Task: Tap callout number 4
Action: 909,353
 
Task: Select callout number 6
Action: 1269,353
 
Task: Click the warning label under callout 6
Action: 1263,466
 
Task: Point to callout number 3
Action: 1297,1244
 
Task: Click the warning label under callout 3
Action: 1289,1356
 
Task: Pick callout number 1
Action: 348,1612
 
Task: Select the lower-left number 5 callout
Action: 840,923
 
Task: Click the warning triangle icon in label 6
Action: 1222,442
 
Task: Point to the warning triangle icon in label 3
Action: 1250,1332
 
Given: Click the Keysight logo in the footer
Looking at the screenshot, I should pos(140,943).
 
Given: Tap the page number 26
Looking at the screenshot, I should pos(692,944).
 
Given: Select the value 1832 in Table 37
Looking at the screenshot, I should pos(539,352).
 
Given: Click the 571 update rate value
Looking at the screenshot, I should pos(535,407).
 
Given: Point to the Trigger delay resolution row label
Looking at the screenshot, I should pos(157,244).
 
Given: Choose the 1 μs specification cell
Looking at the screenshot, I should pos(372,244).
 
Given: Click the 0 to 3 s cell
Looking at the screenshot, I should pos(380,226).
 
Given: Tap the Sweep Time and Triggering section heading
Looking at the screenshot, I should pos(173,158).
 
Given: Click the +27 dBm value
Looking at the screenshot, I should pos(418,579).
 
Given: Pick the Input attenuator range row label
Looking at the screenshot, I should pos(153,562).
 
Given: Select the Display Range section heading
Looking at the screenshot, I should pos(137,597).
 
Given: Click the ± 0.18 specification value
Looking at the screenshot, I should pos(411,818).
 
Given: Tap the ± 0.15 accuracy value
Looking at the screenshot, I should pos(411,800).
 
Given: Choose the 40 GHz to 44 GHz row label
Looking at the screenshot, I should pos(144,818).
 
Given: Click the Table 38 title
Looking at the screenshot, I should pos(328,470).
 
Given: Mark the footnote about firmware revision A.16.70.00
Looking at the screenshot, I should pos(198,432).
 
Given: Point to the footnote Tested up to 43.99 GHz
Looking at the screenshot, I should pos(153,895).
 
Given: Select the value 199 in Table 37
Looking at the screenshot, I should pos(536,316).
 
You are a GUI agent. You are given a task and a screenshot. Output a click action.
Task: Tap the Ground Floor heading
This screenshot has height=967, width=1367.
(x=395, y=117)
━━━━
| EXERCISE |
Please repeat the items from the line containing "Task: Click the warning triangle" through the line containing "Action: 1250,1332", inclusive.

| ANSWER TO THIS PROBLEM |
Task: Click the warning triangle icon in label 6
Action: 1222,442
 
Task: Point to the warning triangle icon in label 3
Action: 1250,1332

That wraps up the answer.